Does it strike you as a wonder that from the death of even the smallest seed a mighty tree can grow forth? It should. How can it be that within one acorn is contained the life of an oak that will live for hundreds of years? Equally amazing is it that such a small vessel can contain all that is necessary to produce another, each after its own kind. It is a process that has been carried on faithfully for thousands of years; a tree grows, produces a seed, the seed must fall to the ground and die, and then from the death of that seed grows up an image of the tree that came before. Not a copy, but a likeness of it, close to its parent in numerous ways.
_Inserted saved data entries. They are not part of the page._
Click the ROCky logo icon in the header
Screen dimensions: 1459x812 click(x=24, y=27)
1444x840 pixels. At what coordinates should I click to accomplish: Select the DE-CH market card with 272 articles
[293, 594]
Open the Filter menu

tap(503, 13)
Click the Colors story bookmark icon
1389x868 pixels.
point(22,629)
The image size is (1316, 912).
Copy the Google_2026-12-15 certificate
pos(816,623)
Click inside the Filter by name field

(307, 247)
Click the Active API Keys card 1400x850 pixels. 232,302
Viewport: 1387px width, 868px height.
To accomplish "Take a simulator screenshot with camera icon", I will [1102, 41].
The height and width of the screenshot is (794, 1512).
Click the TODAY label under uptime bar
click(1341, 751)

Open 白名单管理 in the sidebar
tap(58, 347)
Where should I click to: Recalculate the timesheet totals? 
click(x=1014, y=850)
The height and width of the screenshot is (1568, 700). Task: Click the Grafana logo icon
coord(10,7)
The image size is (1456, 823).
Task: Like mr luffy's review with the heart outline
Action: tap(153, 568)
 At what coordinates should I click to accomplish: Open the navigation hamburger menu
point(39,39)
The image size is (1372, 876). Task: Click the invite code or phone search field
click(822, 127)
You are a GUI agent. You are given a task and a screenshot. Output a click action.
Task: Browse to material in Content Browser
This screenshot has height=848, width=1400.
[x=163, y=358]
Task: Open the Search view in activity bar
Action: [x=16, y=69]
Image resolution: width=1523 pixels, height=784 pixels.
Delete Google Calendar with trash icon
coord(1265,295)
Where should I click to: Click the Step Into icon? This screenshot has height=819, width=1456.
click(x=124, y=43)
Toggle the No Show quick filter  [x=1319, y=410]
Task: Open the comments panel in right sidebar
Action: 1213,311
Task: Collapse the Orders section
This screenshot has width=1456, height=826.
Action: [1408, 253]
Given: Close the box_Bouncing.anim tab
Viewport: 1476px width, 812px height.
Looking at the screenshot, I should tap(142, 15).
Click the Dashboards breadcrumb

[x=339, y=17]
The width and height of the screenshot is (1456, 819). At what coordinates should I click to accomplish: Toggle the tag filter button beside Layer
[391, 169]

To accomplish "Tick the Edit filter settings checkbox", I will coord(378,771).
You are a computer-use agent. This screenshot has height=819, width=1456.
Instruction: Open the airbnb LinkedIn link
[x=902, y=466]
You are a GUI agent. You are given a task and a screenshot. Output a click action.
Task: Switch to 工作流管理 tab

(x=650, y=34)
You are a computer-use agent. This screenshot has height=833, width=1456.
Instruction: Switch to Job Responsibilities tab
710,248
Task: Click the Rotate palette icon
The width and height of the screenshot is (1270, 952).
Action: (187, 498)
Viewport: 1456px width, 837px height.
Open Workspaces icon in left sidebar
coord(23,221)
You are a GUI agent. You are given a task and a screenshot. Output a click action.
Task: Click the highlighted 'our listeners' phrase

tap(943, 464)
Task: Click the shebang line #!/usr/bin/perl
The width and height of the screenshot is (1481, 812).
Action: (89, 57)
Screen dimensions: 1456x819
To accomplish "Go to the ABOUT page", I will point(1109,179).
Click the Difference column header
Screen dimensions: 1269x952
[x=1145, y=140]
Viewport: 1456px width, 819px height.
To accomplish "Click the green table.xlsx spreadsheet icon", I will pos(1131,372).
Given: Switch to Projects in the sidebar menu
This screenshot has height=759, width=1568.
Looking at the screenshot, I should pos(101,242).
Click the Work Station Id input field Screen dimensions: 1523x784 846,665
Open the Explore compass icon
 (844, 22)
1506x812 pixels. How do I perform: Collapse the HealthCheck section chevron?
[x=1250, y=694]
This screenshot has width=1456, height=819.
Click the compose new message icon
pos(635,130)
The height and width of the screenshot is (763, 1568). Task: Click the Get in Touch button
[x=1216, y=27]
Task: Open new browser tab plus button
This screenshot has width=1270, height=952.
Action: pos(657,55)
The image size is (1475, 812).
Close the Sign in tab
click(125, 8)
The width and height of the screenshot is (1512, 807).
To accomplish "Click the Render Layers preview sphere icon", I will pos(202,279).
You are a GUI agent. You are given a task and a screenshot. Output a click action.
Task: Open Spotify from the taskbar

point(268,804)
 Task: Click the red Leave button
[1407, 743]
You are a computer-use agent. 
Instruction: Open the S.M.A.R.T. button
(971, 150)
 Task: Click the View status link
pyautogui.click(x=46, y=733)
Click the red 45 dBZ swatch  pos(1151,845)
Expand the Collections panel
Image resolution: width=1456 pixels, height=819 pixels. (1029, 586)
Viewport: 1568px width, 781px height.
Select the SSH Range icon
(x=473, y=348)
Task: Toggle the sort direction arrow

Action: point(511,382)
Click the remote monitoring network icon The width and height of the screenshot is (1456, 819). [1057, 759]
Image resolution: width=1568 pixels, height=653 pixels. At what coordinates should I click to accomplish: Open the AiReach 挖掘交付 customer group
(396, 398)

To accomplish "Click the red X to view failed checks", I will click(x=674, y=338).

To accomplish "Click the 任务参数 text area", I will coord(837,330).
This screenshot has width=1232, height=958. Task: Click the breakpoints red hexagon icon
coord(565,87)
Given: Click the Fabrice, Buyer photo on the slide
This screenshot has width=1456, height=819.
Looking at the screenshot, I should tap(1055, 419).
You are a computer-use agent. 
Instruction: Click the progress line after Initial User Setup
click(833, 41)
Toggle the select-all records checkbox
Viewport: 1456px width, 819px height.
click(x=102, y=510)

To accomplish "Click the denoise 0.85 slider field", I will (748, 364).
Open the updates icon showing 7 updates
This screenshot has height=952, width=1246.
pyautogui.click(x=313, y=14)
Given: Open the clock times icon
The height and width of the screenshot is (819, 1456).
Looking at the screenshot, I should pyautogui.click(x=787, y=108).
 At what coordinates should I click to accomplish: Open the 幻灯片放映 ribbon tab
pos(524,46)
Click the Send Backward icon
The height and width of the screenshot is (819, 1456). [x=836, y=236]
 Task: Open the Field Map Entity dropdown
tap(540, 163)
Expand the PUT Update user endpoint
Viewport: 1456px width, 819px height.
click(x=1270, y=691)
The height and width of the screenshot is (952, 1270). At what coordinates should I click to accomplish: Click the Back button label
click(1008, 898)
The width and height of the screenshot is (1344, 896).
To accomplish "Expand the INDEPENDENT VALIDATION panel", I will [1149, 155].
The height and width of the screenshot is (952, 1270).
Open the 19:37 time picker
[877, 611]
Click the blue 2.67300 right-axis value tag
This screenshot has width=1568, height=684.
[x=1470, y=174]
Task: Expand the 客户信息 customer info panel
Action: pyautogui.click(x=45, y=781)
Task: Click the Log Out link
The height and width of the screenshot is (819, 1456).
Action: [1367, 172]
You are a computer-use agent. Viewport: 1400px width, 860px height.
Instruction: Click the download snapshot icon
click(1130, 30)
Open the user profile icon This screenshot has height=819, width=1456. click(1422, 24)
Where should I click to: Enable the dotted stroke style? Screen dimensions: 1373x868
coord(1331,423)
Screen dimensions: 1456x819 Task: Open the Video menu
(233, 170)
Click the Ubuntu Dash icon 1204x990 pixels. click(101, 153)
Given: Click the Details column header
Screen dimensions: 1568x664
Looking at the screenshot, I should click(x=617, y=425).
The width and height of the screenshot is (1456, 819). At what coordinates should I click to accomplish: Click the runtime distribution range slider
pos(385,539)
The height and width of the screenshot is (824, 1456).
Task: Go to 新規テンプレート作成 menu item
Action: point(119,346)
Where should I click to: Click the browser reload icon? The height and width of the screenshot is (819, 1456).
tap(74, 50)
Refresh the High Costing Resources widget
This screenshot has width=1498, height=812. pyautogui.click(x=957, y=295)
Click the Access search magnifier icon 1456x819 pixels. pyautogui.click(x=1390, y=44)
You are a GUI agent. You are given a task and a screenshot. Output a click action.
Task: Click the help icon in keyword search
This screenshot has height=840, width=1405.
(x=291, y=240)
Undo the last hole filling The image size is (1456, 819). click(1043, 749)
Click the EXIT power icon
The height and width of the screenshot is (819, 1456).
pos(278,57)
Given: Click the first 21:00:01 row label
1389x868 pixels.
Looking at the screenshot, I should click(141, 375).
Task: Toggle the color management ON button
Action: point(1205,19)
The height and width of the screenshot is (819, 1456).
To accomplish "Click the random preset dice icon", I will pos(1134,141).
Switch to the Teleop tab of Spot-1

However, that wonder of new growth can never happen if that seed does not die. Christ Himself acknowledges the power of this principle in the gospel of John when he declares, “unless a kernel of wheat falls to the ground and dies, it remains only a single seed. But if it dies, it produces many seeds.” (12:24). And not only did he speak words to affirm it as truth, he also exemplified it with his life. Christ died, “that he might be the firstborn among many brothers.” (Romans 8:29) From the seed of his life he brought forth a hundred fold harvests, making fertile the soil in which we grow as Christians. So it is with the seed in nature, so it was with Christ, and so it is meant to be in our lives today.
As that acorn dies and brings forth generations of trees after it “according to its kind”, so shall we. All of us will die, it is the human lot. The question is, what seed shall you leave behind. For as God declared at the beginning of creation, all things will bear fruit “according to their kind.” Oak leads to oak, lion to lion, and weed to weed. Christ dies and brings forth “sons of God,” in the image of he himself who was the Son of God.
We must ask ourselves, what type of seed shall our lives leave behind? Will they be weeds that choke out the others around them? Saplings that are weak and sickly all their lives? Trees that grow tall and quick and appear strong but rot from within? Or will we bring forth great redwoods that shall endure fire and storm, oaks that shelter their weaker brethren beneath wide branches, and trees that shall bear much fruit to feed those that come after? “Like produces like.” You shall leave seeds behind in this life when you go. What that seed will bear will be in large part dependent upon who you have been.